4. PgStat（统计数据收集）进程：stats collector process

PgStat进程是PostgreSQL数据库的统计信息收集器，用来收集数据库运行期间的统计信息，如表的增删改次数，数据块的个数，索引的变化等等。收集统计信息主要是为了让优化器做出正确的判断，选择最佳的执行计划。postgresql.conf文件中与PgStat进程相关的参数，如下：

#------------------------------------------------------------------------------
# RUNTIME STATISTICS
#------------------------------------------------------------------------------

# - Query/Index Statistics Collector -

#track_activities = on
#track_counts = on
#track_io_timing = off
#track_functions = none                 # none, pl, all
#track_activity_query_size = 1024       # (change requires restart)
#stats_temp_directory = 'pg_stat_tmp'

track_activities：表示是否对会话中当前执行的命令开启统计信息收集功能，该参数只对超级用户和会话所有者可见，默认值为on（开启）。

track_counts：表示是否对数据库活动开启统计信息收集功能，由于在AutoVacuum自动清理进程中选择清理的数据库时，需要数据库的统计信息，因此该参数默认值为on。

track_io_timing：定时调用数据块I/O，默认是off，因为设置为开启状态会反复的调用数据库时间，这给数据库增加了很多开销。只有超级用户可以设置

track_functions：表示是否开启函数的调用次数和调用耗时统计。

track_activity_query_size：设置用于跟踪每一个活动会话的当前执行命令的字节数，默认值为1024，只能在数据库启动后设置。

stats_temp_directory：统计信息的临时存储路径。路径可以是相对路径或者绝对路径，参数默认为pg_stat_tmp，设置此参数可以减少数据库的物理I/O，提高性能。此参数只能在postgresql.conf文件或者服务器命令行中修改。

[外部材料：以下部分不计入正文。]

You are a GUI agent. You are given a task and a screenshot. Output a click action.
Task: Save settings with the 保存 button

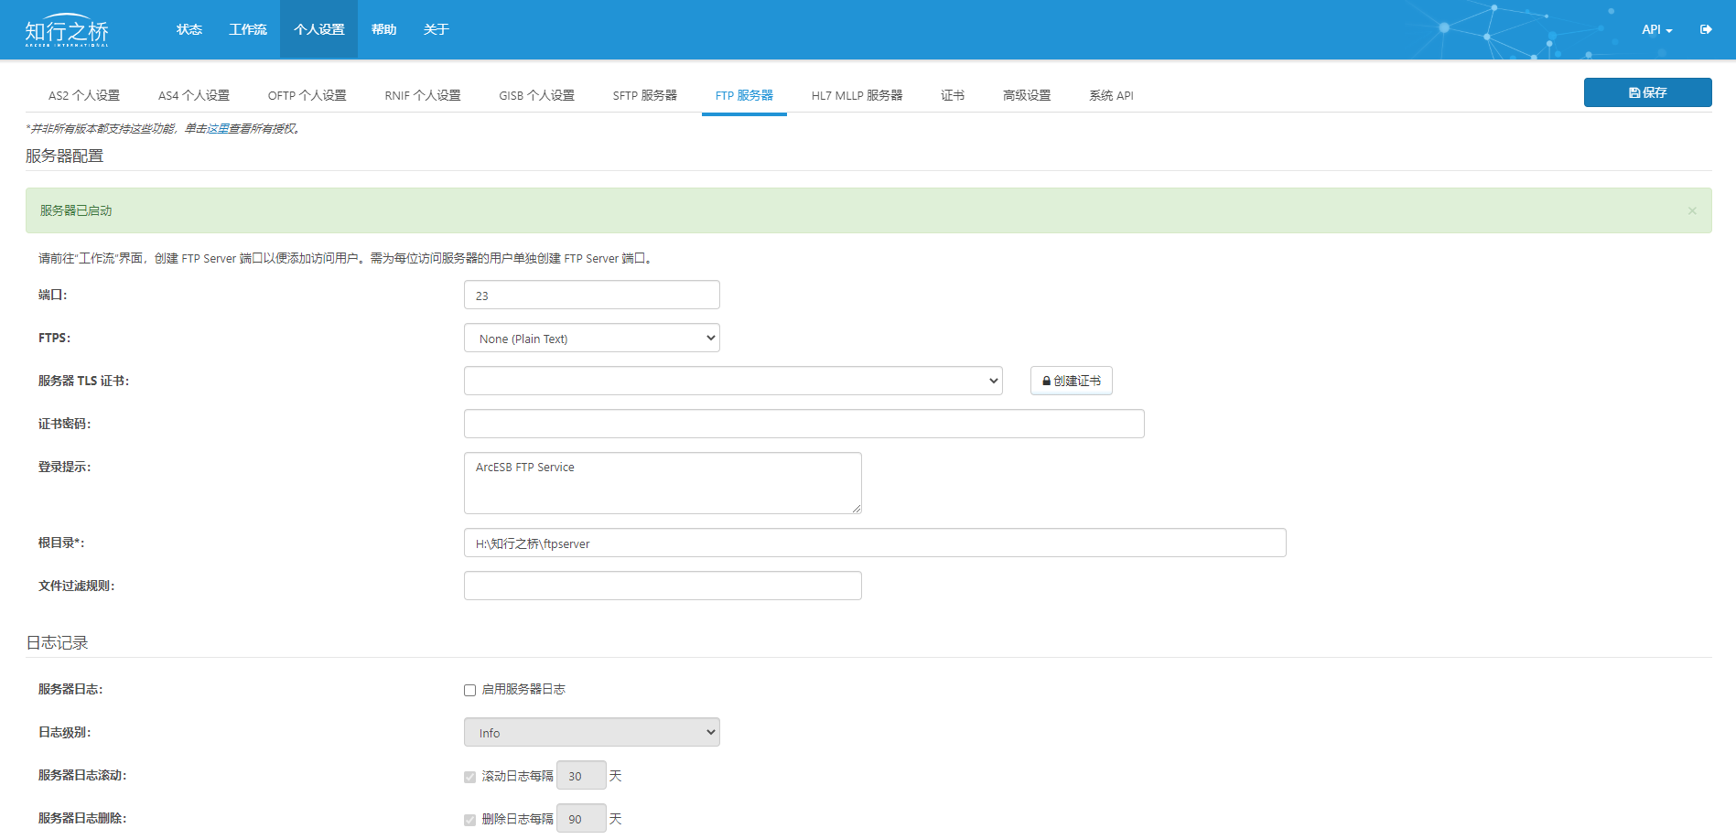(x=1647, y=92)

5. AutoVacuum（自动清理）进程：autovacuum launcher process

在PG数据库中，对数据进行UPDATE或者DELETE操作后，数据库不会立即删除旧版本的数据，而是标记为删除状态。这是因为PG数据库具有多版本的机制，如果这些旧版本的数据正在被另外的事务打开，那么暂时保留他们是很有必要的。当事务提交后，旧版本的数据已经没有价值了，数据库需要清理垃圾数据腾出空间，而清理工作就是AutoVacuum进程进行的。postgresql.conf文件中与AutoVacuum进程相关的参数有：

#------------------------------------------------------------------------------
# AUTOVACUUM PARAMETERS
#------------------------------------------------------------------------------

#autovacuum = on                        # Enable autovacuum subprocess?  'on'
                                        # requires track_counts to also be on.
#log_autovacuum_min_duration = -1       # -1 disables, 0 logs all actions and
                                        # their durations, > 0 logs only
                                        # actions running at least this number
                                        # of milliseconds.
#autovacuum_max_workers = 3             # max number of autovacuum subprocesses
                                        # (change requires restart)
#autovacuum_naptime = 1min              # time between autovacuum runs
#autovacuum_vacuum_threshold = 50       # min number of row updates before
                                        # vacuum
#autovacuum_analyze_threshold = 50      # min number of row updates before
                                        # analyze
#autovacuum_vacuum_scale_factor = 0.2   # fraction of table size before vacuum
#autovacuum_analyze_scale_factor = 0.1  # fraction of table size before analyze
#autovacuum_freeze_max_age = 200000000  # maximum XID age before forced vacuum
                                        # (change requires restart)
#autovacuum_multixact_freeze_max_age = 400000000        # maximum multixact age
                                        # before forced vacuum
                                        # (change requires restart)
#autovacuum_vacuum_cost_delay = 20ms    # default vacuum cost delay for
                                        # autovacuum, in milliseconds;
                                        # -1 means use vacuum_cost_delay
#autovacuum_vacuum_cost_limit = -1      # default vacuum cost limit for
                                        # autovacuum, -1 means use
                                        # vacuum_cost_limit

autovacuum：是否启动系统自动清理功能，默认值为on。

log_autovacuum_min_duration：这个参数用来记录 autovacuum 的执行时间，当 autovaccum 的执行时间超过 log_autovacuum_min_duration参数设置时，则autovacuum信息记录到日志里，默认为 “-1”, 表示不记录。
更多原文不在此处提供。